В Бари, где заболевший Гвискард дал себе передышку, его здоровье сильно ухудшилось. Все были уверены в том, что он вот-вот умрет. Сигельгаита, не теряя времени, вела подготовку к передаче наследования. Собрав норманнских рыцарей, она добилась (от всех, кроме Абеларда), чтобы они принесли клятву верности ее сыну Рожеру Борсе — подростку, которому не исполнилось еще пятнадцати лет. Боэмунд, уже оцененный рыцарями по заслугам, был для него опасным соперником. Не обратилась ли Сигельгаита за поддержкой и к папе римскому? Во всяком случае, слухи о смерти Гвискарда дошли до Рима в тот момент, когда Александр II скончался, что произошло 21 апреля 1073 года. В своей хронике Амат из Монте-Кассино передает содержание «соболезнующего послания», которое его преемник, Григорий VII, отправил Сигельгаите. В нем новый понтифик оплакивал смерть «дражайшего сына Священной Римской Церкви», успокаивая вдову словами: «Но чтобы твое величие знало о благосклонности сеньора папы, любовь и преданность, проявленные в отношении твоего супруга, достанутся его сыну; с благословения Святой Церкви он примет из ее рук все, что отец его получал от наших предшественников понтификов»[49].
Этот документ не фигурирует в сборнике посланий Григория VII, прекрасно изданном Эрихом Каспаром.

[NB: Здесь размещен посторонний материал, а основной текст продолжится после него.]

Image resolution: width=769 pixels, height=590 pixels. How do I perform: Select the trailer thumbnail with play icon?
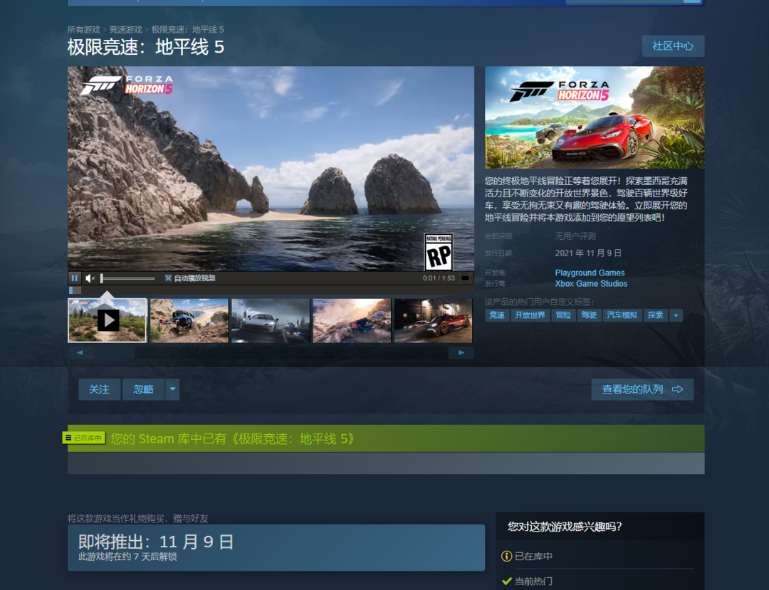coord(108,320)
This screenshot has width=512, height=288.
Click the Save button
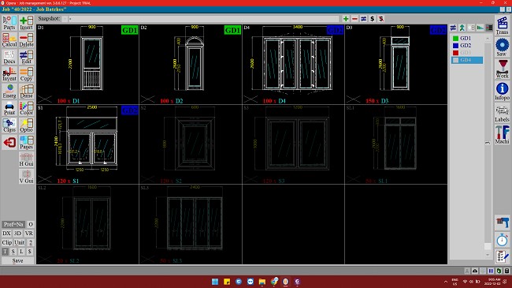coord(17,260)
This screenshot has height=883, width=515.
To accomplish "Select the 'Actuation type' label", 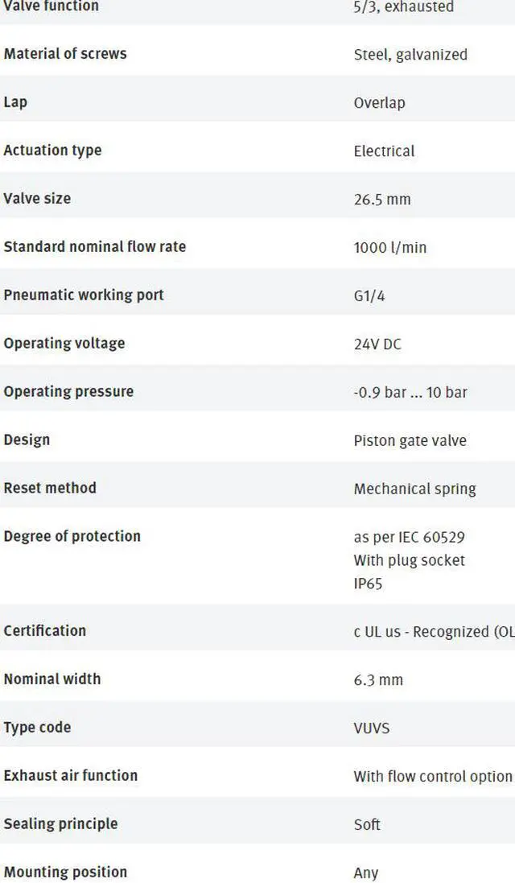I will (53, 151).
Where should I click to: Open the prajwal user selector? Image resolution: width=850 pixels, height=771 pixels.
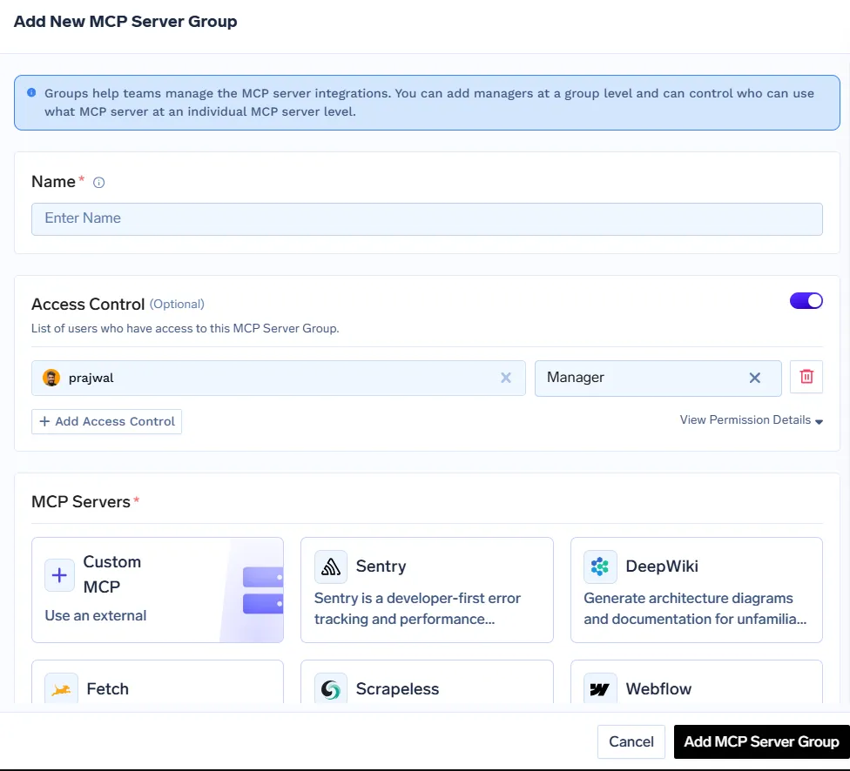pyautogui.click(x=261, y=377)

Удивляться здесь нечему: Аматус не без лукавства добавляет, что понтифика за его послание поблагодарил сам «покойный» (Роберт Гвискард тем временем поправился), пообещав и впредь нести верную службу папскому престолу. Такой промах папы вряд ли мог быть обнародован, поскольку он неизбежно вызвал бы насмешки — наверняка Римская курия изъяла этот документ из осторожности. Но Рожер Борса все же, в ущерб Боэмунду, был назван наследником, и папа принял это к сведению.

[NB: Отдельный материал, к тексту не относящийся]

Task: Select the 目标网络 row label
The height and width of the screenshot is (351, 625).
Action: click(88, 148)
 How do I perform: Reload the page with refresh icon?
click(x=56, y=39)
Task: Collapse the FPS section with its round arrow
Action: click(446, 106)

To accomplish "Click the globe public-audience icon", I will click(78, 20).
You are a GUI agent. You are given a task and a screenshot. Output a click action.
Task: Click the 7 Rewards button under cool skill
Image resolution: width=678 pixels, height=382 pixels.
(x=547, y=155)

С того времени отношения между Гвискардом и Григорием VII ухудшились. Папа римский вступил в переговоры с противниками герцога Апулии — Ландульфом Беневентским, Ричардом, графом Аверсы, Иорданом Капуанским, басилевсом и другими. На самом деле понтифик желал освобождения Церкви от засилья светской власти еще сильнее, чем Николай II. Он хотел даже изменить порядок подчинения, предусматривая своего рода папский dominium над королями и князьями. Позднее, в 1075 году, он изложил свою программу в «Диктате папы»[50], утверждавшем верховную власть римского папы над императорами и королями, которых понтифик мог «короновать и низлагать» по своему усмотрению, если решал, что они неверны ему. После громкой победы турок над войсками византийского императора Романа IV Диогена, в битве при Манцикерте (1071 г.), Григорий VII показал себя поборником всего христианства, оказавшегося перед лицом мусульманской угрозы. В письме, отправленном Вильгельму, графу Верхней Бургундии, 2 февраля 1074 года, он попросил всех князей, называющих себя «верными слугами святого Петра», прислать ему воинов, ибо он хочет, собрав армию, отправиться за пределы Константинополя, оттеснить мусульман и заставить их покориться правосудию. Правда, сначала ему необходимо «усмирить» норманнов в Италии, но папа полагал, что для этого у него достаточно рыцарей (milites)[51].